Most gasoline sold in the U.S. is blended with 10% ethanol. The Environmental Protection Agency will issue an emergency waiver to allow widespread sale of 15% ethanol blend that is usually prohibited between June 1 and Sept. 15 because of concerns that it adds to smog in high temperatures.
Senior Biden administration officials said the move will save drivers an average of 10 cents per gallon at 2,300 gas stations. Industry groups say most of those stations are in the Midwest and the South, including Texas.
This story ties into the controversy over the Renewable Fuel Standard, which we’ve been covering here for years. The government mandates that oil refineries blend a certain percentage of ethanol into gasoline or pay a penalty (in the form of “RIN credits”) for failing to do so. This is supposedly being done to encourage the use of “green energy” by reducing the amount of oil that’s used.

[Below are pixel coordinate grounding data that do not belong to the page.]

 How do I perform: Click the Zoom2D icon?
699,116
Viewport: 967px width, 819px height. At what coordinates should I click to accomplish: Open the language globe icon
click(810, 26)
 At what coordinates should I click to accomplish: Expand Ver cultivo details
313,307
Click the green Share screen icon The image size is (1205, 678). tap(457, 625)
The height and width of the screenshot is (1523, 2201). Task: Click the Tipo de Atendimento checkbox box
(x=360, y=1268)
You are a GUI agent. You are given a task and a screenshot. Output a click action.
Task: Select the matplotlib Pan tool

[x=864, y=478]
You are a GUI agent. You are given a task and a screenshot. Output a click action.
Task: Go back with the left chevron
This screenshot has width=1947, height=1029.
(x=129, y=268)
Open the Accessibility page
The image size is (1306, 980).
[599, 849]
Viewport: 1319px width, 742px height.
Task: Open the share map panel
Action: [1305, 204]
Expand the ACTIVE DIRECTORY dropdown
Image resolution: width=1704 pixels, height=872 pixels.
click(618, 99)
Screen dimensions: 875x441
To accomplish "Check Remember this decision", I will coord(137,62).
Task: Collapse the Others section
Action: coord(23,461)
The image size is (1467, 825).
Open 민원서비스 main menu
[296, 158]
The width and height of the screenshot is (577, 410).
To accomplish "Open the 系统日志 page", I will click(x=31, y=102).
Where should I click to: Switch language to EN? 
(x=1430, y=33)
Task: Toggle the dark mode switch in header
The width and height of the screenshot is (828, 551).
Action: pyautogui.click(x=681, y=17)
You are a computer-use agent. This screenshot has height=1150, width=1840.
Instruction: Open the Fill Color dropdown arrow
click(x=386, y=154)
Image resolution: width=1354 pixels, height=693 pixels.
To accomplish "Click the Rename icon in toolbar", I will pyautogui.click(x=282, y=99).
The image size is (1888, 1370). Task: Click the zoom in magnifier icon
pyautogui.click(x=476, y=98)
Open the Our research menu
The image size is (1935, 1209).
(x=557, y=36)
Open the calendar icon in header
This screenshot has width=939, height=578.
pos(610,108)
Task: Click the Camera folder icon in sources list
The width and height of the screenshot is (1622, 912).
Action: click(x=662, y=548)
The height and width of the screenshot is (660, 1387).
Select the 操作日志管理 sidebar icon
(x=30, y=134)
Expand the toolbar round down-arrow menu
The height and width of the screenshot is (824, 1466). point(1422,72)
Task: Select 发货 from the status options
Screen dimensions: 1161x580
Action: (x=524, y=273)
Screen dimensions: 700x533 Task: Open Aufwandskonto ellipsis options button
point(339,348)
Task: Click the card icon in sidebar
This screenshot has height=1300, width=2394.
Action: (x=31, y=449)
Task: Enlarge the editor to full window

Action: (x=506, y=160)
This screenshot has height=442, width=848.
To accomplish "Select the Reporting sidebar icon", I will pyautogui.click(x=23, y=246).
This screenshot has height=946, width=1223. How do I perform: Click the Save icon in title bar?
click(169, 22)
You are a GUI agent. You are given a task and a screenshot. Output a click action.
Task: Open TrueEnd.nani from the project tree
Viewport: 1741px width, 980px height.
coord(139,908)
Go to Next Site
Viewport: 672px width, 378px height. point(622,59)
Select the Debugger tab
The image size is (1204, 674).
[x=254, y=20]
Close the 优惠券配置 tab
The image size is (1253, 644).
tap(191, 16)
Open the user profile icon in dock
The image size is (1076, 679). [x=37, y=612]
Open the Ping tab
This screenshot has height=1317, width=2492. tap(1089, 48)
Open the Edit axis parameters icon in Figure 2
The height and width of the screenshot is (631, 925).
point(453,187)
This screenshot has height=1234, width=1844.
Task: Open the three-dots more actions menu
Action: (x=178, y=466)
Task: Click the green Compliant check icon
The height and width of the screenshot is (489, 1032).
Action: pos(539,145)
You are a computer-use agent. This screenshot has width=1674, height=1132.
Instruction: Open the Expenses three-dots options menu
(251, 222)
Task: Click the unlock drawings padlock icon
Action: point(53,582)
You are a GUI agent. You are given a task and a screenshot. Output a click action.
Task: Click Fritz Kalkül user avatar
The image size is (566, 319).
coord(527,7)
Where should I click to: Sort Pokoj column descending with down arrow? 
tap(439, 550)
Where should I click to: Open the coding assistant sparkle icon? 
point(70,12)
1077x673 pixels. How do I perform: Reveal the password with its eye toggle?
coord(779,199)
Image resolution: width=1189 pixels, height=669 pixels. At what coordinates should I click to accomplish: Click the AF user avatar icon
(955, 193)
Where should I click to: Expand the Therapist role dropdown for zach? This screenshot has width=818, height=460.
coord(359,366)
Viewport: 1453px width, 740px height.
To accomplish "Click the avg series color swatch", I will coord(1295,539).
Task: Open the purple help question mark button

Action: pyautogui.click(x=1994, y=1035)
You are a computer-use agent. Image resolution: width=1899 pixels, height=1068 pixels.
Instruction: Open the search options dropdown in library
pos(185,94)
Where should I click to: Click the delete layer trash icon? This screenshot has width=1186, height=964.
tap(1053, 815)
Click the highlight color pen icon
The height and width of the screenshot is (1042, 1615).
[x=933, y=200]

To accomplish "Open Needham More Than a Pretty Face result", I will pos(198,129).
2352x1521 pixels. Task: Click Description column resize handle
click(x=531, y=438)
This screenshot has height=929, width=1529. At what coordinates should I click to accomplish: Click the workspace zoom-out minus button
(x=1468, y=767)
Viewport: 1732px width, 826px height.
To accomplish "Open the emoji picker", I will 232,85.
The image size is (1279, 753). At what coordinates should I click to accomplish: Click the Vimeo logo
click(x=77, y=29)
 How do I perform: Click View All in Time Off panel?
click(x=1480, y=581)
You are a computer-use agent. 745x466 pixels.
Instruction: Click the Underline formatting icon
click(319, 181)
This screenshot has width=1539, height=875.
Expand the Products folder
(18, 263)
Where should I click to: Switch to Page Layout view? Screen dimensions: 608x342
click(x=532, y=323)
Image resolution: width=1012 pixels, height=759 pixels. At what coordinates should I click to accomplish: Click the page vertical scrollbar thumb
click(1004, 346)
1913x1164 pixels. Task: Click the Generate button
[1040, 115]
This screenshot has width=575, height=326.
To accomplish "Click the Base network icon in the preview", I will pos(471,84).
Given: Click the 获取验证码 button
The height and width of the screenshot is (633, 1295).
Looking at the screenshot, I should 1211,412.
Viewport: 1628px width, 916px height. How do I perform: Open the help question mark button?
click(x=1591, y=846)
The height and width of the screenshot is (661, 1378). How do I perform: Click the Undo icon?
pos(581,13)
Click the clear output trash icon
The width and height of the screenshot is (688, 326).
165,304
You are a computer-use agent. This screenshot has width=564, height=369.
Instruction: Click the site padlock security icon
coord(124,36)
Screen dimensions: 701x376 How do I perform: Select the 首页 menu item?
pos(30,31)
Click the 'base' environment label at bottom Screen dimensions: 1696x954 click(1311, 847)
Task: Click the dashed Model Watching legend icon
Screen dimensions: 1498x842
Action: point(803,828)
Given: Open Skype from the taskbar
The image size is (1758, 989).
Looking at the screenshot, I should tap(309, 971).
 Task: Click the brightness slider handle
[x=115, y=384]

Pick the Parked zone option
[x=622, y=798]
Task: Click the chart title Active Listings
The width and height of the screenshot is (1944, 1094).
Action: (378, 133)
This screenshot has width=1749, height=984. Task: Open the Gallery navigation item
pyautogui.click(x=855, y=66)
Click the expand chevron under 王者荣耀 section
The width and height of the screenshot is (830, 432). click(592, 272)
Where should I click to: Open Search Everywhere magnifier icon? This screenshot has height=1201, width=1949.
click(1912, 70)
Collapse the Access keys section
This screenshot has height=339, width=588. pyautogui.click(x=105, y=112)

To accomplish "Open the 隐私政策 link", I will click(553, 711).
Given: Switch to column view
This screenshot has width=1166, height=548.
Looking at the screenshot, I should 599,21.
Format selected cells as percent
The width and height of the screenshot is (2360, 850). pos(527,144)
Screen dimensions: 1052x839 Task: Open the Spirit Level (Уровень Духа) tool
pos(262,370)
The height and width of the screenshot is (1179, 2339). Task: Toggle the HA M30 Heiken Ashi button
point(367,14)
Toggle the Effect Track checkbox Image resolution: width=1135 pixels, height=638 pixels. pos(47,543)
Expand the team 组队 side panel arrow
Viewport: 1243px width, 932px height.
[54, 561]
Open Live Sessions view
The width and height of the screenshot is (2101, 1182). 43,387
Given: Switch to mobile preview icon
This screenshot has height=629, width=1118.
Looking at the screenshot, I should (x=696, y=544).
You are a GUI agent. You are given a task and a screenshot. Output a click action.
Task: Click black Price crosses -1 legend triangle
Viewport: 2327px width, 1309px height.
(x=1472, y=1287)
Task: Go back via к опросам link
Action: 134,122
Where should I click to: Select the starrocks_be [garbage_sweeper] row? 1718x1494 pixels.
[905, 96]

In reality, ethanol is actually a substandard fuel that produces less energy by volume than actual gasoline. And the agricultural processes used to produce it cause detrimental environmental effects of their own. But most ethanol is still made from corn, which makes it very important to the corn farmers in Iowa, a politically influential state. (You’ll note that Biden made the announcement during a visit to Iowa, but I’m sure that’s just a coincidence, right?)
Up until now, the ethanol blending, which goes as high as 15%, was not allowed to exceed 10% during the summer months. That provision was included in the rules because one of the bad things about ethanol (among many) is that the exhaust fumes it produces from your car’s tailpipe can lead to higher levels of smog when temperatures are higher. Also, anyone with a boat engine or a gas-powered lawnmower can tell you that higher ethanol levels lead to the fouling of those types of engines. This forces boaters to either pay more for ethanol-free gas or purchase ethanol “cleansers” to mix with their fuel.
On top of all that, as noted in the excerpt above, this change will only impact prices in certain areas where more E-15 gas is shipped. That will be primarily in the midwest and the south. So this reckless rule change won’t really impact prices in California, for example, where they have the highest gas prices in the country.
This order will do almost nothing to significantly impact gas prices. It was a politically calculated move intended to score points with the green energy progressives in Biden’s base and the voters in Iowa. (Who didn’t even back Biden in 2020.) Given recent trends in polling, however, I doubt this will impress American voters very much. They know how much it costs to fill up their tanks and a minor tweak to the Renewable Fuel Standard isn’t going to change the hit they’re taking to their paychecks.